Directions =
Look through the data below. Show each line where the string "computer" occurs.

** Opening Data for the task block **

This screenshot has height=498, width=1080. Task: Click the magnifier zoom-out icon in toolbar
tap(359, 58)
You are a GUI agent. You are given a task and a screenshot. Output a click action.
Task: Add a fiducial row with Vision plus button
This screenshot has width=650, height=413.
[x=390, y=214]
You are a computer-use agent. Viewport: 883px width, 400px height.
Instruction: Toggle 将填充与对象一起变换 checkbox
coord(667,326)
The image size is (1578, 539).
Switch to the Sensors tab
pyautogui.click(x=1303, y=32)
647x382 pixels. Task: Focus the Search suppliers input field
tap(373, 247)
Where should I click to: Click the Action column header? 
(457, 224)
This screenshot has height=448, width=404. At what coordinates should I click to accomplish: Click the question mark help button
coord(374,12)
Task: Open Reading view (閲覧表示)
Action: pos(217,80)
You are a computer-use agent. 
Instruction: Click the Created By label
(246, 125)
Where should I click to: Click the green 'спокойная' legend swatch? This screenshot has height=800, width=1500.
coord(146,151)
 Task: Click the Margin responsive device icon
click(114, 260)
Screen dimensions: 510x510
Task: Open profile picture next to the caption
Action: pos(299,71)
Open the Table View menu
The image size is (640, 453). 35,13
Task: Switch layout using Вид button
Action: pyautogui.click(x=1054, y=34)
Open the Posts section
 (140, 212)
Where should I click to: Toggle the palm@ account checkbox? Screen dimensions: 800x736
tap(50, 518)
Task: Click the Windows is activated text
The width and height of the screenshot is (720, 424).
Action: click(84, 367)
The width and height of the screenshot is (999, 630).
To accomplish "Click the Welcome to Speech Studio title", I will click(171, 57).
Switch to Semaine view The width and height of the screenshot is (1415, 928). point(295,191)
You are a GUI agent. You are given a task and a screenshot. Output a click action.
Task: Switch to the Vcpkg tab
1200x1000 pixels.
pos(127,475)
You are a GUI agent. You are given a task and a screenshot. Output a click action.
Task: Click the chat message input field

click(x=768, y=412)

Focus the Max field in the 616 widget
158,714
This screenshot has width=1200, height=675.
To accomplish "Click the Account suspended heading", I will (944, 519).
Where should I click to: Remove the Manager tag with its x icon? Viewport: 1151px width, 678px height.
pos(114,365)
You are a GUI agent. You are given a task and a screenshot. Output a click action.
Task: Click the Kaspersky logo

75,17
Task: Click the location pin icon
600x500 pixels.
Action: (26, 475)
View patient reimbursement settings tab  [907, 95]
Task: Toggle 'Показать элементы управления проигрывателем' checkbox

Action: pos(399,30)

** Closing Data for the task block **

Response to the task =
You are a computer-use agent. Viewport: 883px width, 400px height.
You are a computer-use agent. 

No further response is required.